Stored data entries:
---*---

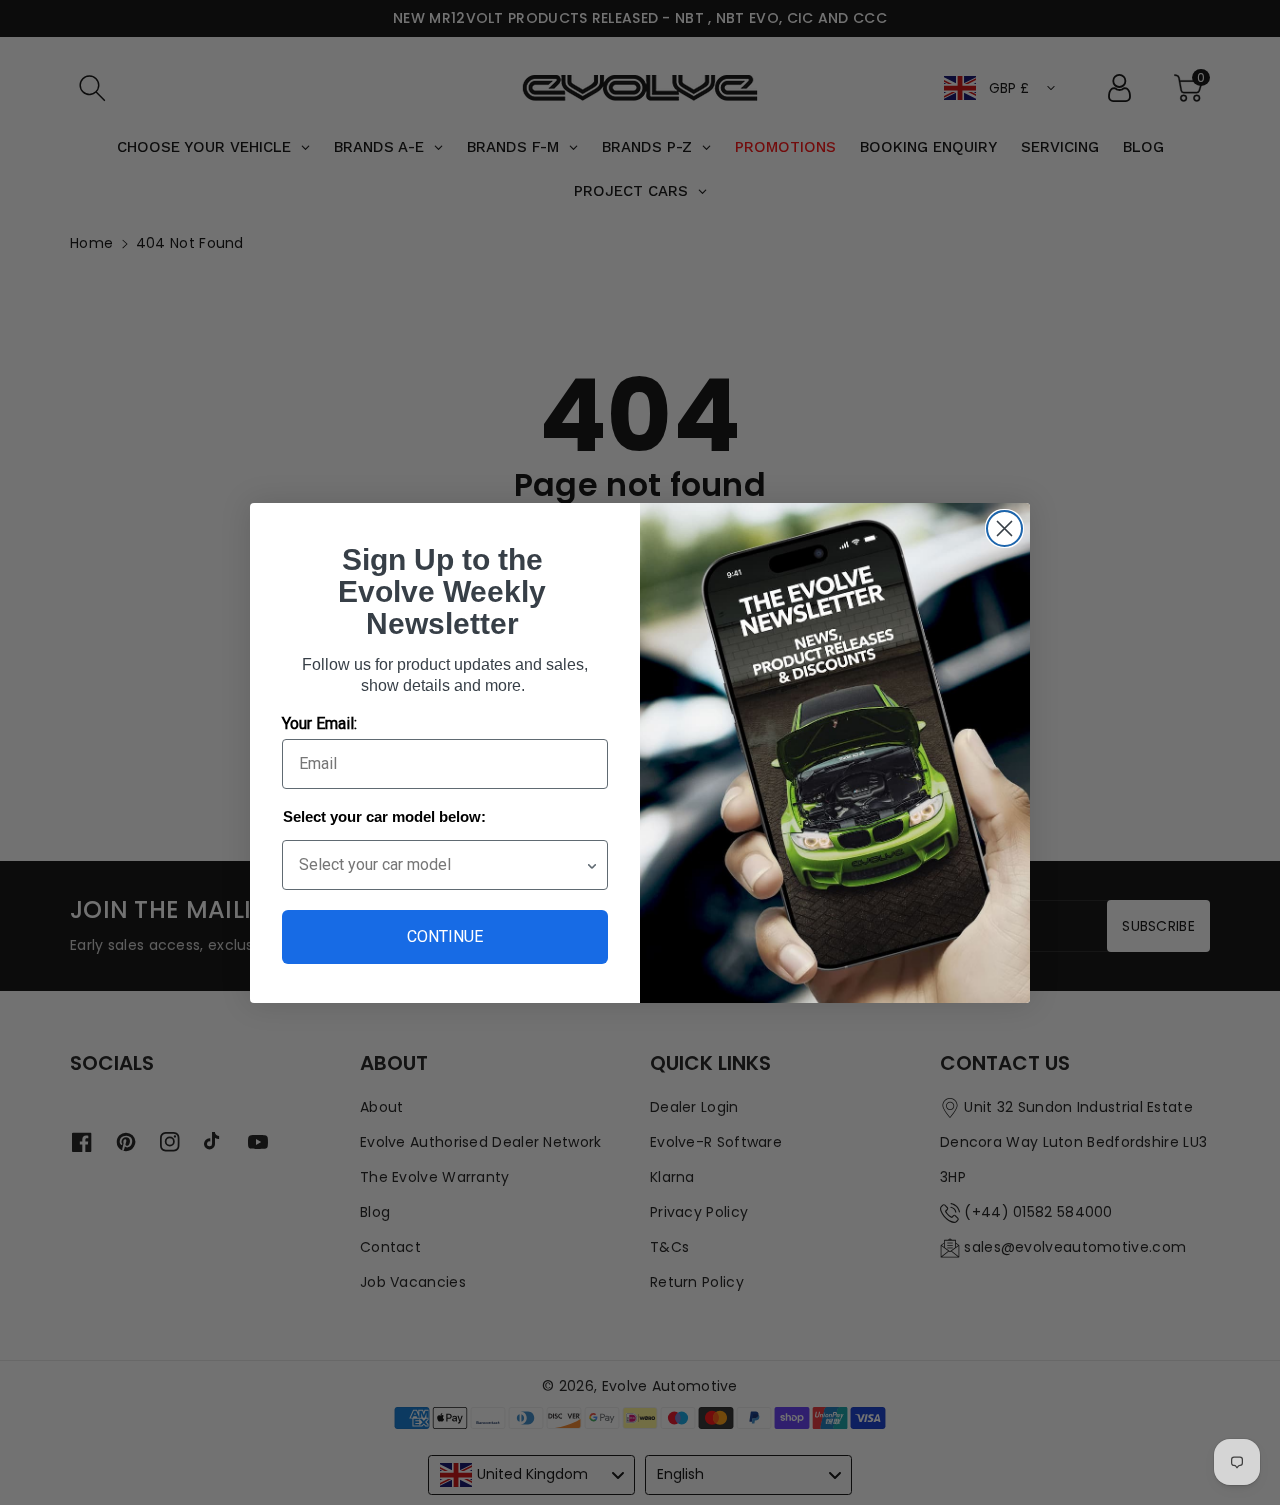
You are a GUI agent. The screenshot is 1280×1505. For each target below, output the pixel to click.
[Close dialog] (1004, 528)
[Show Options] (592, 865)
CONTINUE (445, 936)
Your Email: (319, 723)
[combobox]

---*---

PROBLEM TO SOLVE: Write out all the entries precisely as given, omitting each image.

ANSWER TO THE EXERCISE:
You are a GUI agent. The screenshot is 1280×1505. For each target below, output the pixel to click.
[Close dialog] (1004, 528)
[Show Options] (592, 865)
CONTINUE (445, 936)
Your Email: (319, 723)
[combobox]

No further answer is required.